# Reading passage:
Factors associated with low rate of exclusive breastfeeding among mothers in Enugu, Nigeria

Adaobi I. Bisi-Onyemaechi, Ugo N. Chikani, Agozie C. Ubesie, Pascal U. Chime, Ngozi R. Mbanefo


Background: Exclusive breastfeeding has proven to be beneficial both maternal and child health hence its adopted as a policy for infant feeding in most countries especially developing nations. Its practice has remained low despite the high levels of awareness of exclusive breastfeeding. The study set out to find out the possible reasons that have limited the translation of knowledge of exclusive breastfeeding to action by nursing mothers in an urban city in Nigeria.

Methods: A self-administered structured questionnaire was used to collect data from 304 mothers attending immunization clinics of the Institute of maternal and child health in Enugu, Southeast Nigeria.

# Brief 1:
Translate this sentence from the breastfeeding study abstract into Spanish: "Its practice has remained low despite the high levels of awareness of exclusive breastfeeding."
# Brief 2:
Write the next part of the breastfeeding study abstract, picking up right after its Methods section.

# Supplied data:
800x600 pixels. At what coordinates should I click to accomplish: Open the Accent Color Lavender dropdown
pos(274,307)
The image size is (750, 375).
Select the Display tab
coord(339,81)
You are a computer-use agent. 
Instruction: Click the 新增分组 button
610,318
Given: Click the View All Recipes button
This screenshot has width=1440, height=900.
* * *
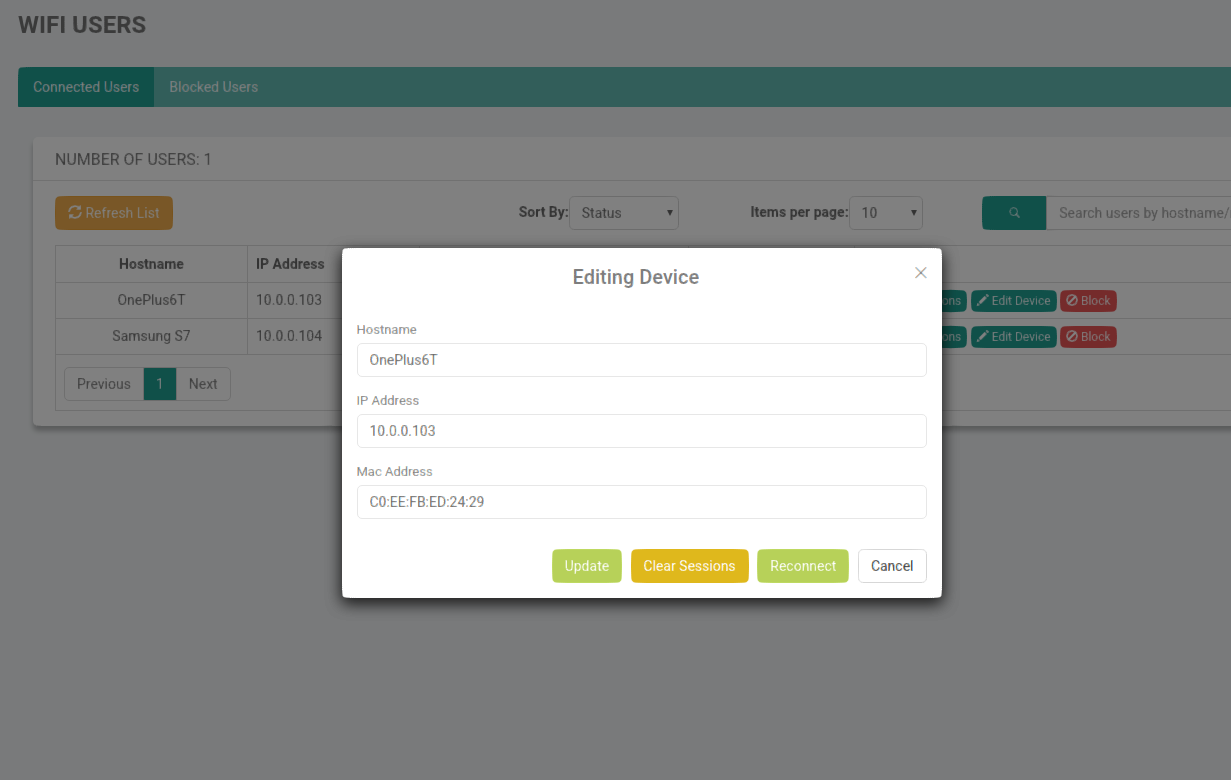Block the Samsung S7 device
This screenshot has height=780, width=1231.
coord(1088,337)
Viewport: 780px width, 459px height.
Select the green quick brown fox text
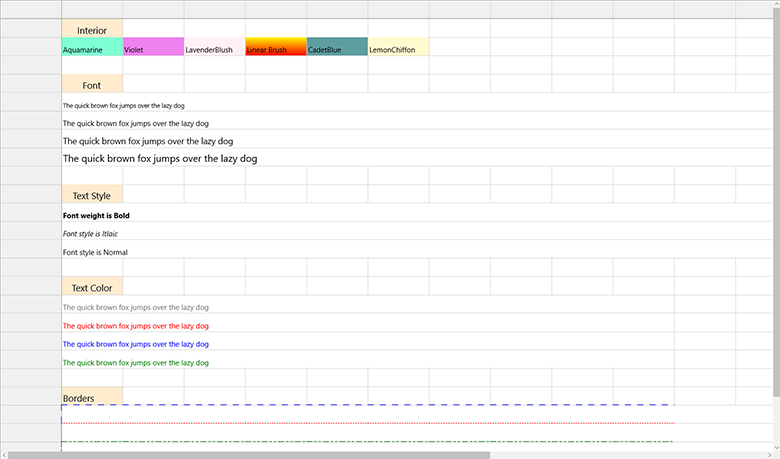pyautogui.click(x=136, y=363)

# Exercise result 1:
Su práctica ha seguido siendo baja a pesar de los altos niveles de conocimiento sobre la lactancia materna exclusiva.

# Exercise result 2:
Results: Awareness of exclusive breastfeeding was 98% with an exclusive breastfeeding rate of 26%. The commonest non-human milk given to infant was water- given in the first week of life. Post-natal support from lactation experts and family, beliefs about the sufficiency of human milk and subsequent refusal of complementary foods were major challenges to successful exclusive breastfeeding. Maternal age and education did not determine exclusive breastfeeding.

Conclusions: Exclusive breastfeeding rates have remained low in Nigeria. Lack of family support and the belief that human milk is not sufficient food for the less-than-six-months-old infant were major challenges to exclusive breastfeeding.